# EXCERPTED TEXT
◆ ◆ ◆

Cost of revenues in the second quarter of 2024 decreased by 21.2% to RMB947.8 million (US$130.4 million) from RMB1,203.3 million in the same period of 2023.

Revenue-sharing fees and content costs in the second quarter of 2024 decreased by 18.1% to RMB803.4 million (US$110.6 million) from RMB981.3 million in the same period of 2023. The decrease was primarily due to a decrease in revenue-sharing fees aligned with decreased livestreaming revenues, as well as a decline in content costs resulting from improved cost management in streamer payments and copyrighted content, and partially offset by the increase in costs related to the innovative business.

Bandwidth costs in the second quarter of 2024 decreased by 33.0% to RMB79.6 million (US$11.0 million) from RMB118.8 million in the same period of 2023. The decline was primarily due to a year-over-year decrease in peak bandwidth usage.

Gross profit in the second quarter of 2024 was RMB84.2 million (US$11.6 million), compared with RMB188.9 million in the same period of 2023. The decline in gross profit was primarily due to the decrease in livestreaming revenues outpacing the decline in cost of revenues. Gross margin in the second quarter of 2024 was 8.2%, compared with 13.6% in the same period of 2023.

Sales and marketing expenses in the second quarter of 2024 decreased by 11.5% to RMB77.0 million (US$10.6 million)  from RMB87.0 million in the same period of 2023. The decrease was mainly attributable to a decrease in staff-related expenses.

Research and development expenses in the second quarter of 2024 decreased by 29.4% to RMB50.1 million (US$6.9 million) from RMB71.0 million in the same period of 2023. The decrease was primarily due to a decrease in staff-related expenses.

General and administrative expenses in the second quarter of 2024 increased by 3.4% to RMB48.5 million (US$6.7 million) from RMB46.9 million in the same period of 2023. The increase was primarily due to increased expenses related to our employee streamlining initiatives.

Other operating expenses, net in the second quarter of 2024 were RMB28.2 million (US$3.9 million), compared with other operating income of RMB8.6 million in the same period of 2023.

Loss from operations in the second quarter of 2024 was RMB119.6 million (US$16.5 million), compared with RMB7.5 million in the same period of 2023.

Net loss in the second quarter of 2024 was RMB49.2 million (US$6.8 million), compared with net income of RMB6.8 million in the same period of 2023.

Adjusted net loss, which excludes the share of loss in equity method investments, and impairment loss of investments, was RMB45.5 million (US$6.3 million) in the second quarter of 2024, compared with adjusted net income of RMB61.4 million in the same period of 2023.

Basic and diluted net loss per ADS[4] in the second quarter of 2024 were both RMB1.58 (US$0.22). Adjusted basic and diluted net loss per ADS in the second quarter of 2024 were both RMB1.46 (US$0.20).

Cash and cash equivalents, restricted cash and bank deposits

As of June 30, 2024, the Company had cash and cash equivalents, restricted cash, restricted cash in other non-current assets, and short-term and long-term bank deposits of RMB6,561.3 million (US$902.9 million), compared with RMB6,855.5 million as of December 31, 2023.

◆ ◆ ◆

Dataset entries
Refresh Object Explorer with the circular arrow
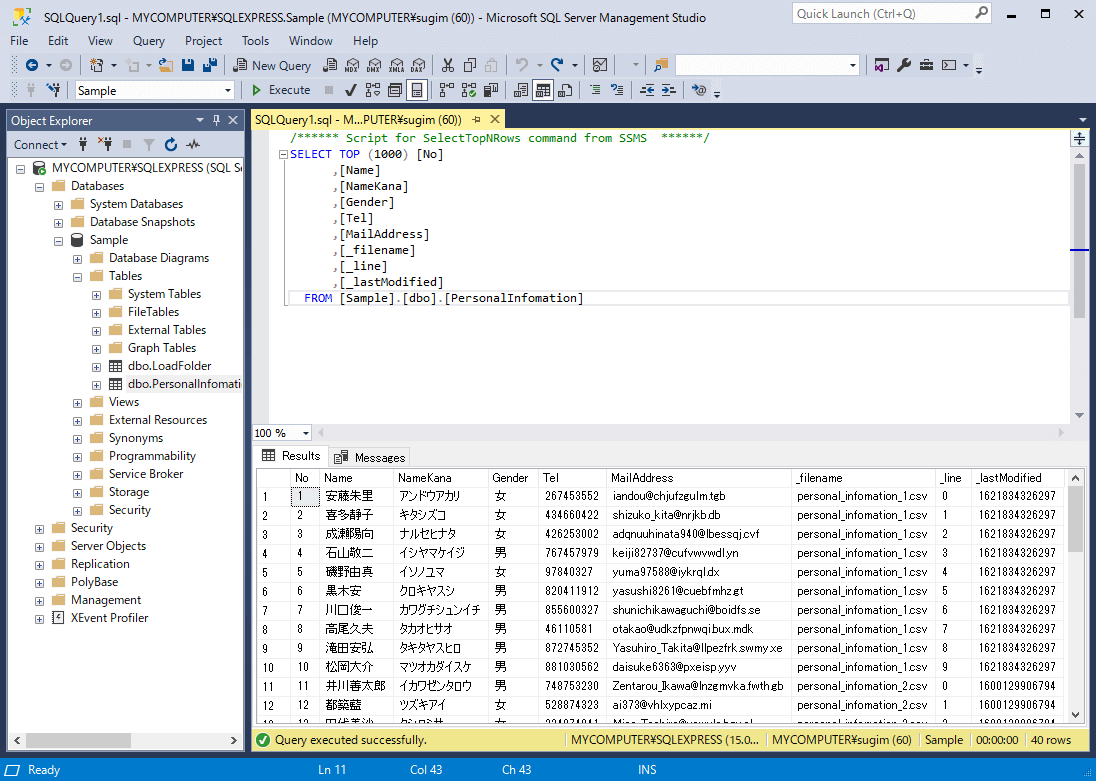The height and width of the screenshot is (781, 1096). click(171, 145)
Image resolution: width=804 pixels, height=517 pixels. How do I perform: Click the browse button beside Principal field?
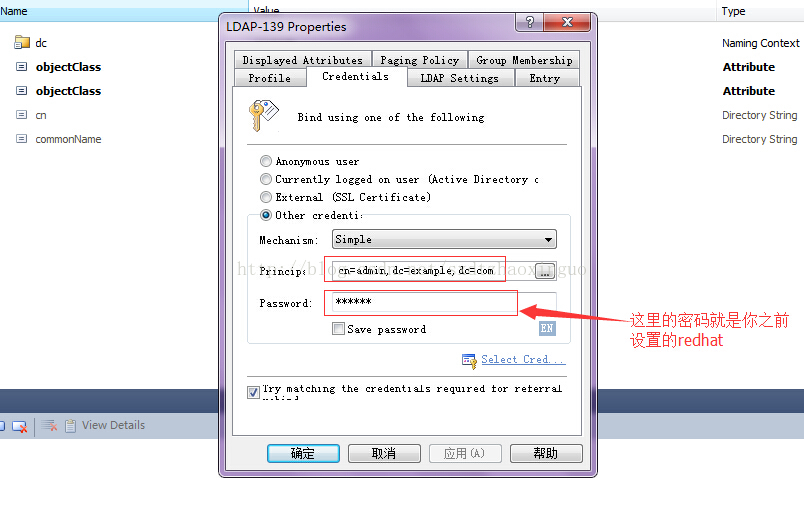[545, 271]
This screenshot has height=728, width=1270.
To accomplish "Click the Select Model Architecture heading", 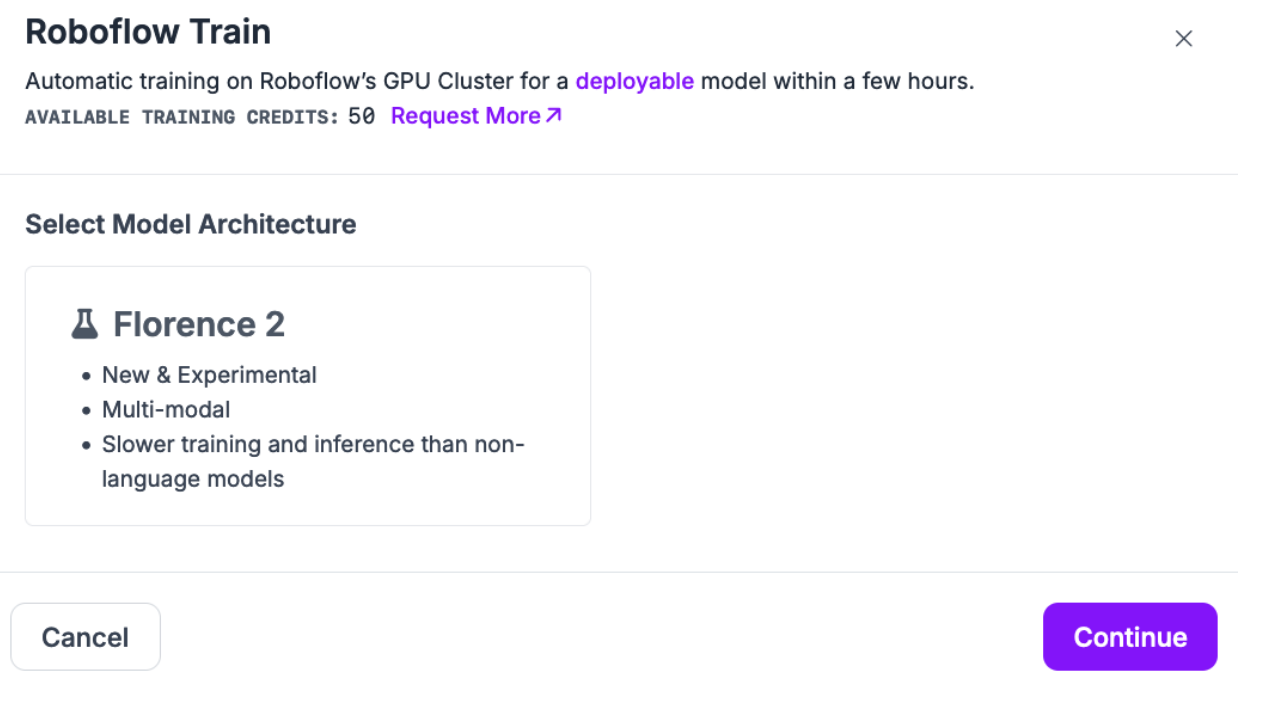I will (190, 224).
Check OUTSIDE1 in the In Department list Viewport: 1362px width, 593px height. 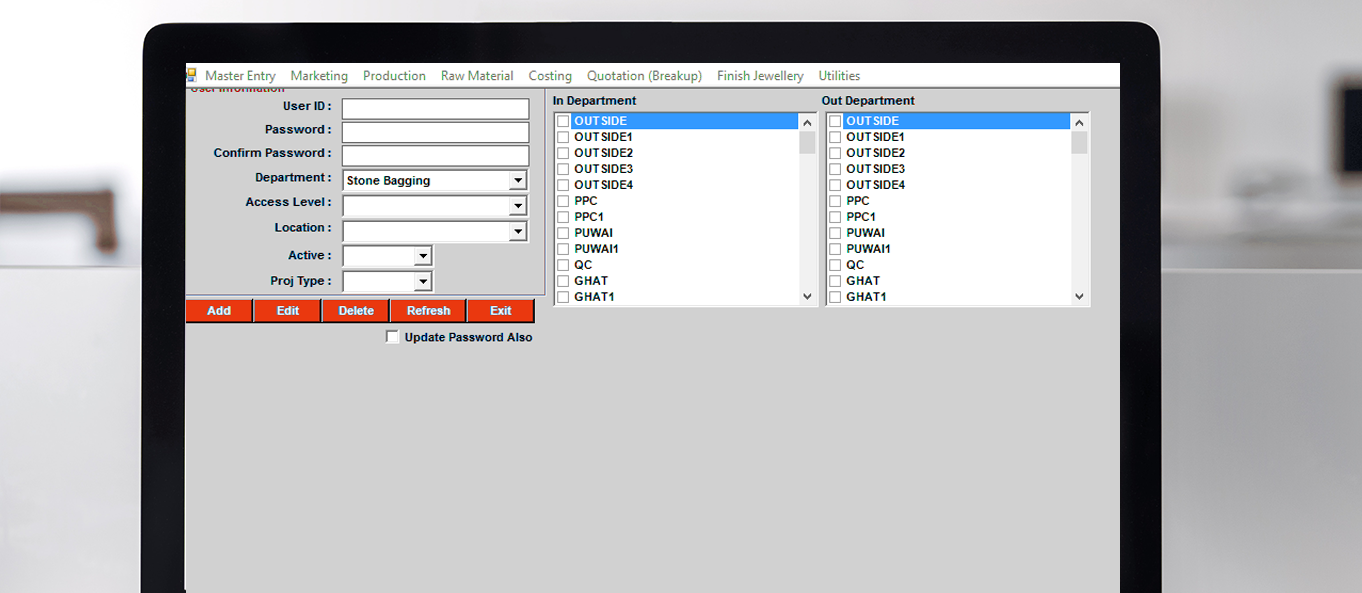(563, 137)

◆ ◆ ◆

# SET OF TASKS
A: From the quarterly results excerpt, output the passage starting with "Other operating expenses, net" and going on through "RMB7.5 million in the same period of 2023.".
B: Which line items does the quarterly results excerpt say decreased by a stated percentage in the second quarter of 2024? List each one with its percentage.

# RESPONSES IN ORDER
A:
Other operating expenses, net in the second quarter of 2024 were RMB28.2 million (US$3.9 million), compared with other operating income of RMB8.6 million in the same period of 2023.

Loss from operations in the second quarter of 2024 was RMB119.6 million (US$16.5 million), compared with RMB7.5 million in the same period of 2023.

B:
- Cost of revenues: 21.2%
- Revenue-sharing fees and content costs: 18.1%
- Bandwidth costs: 33.0%
- Sales and marketing expenses: 11.5%
- Research and development expenses: 29.4%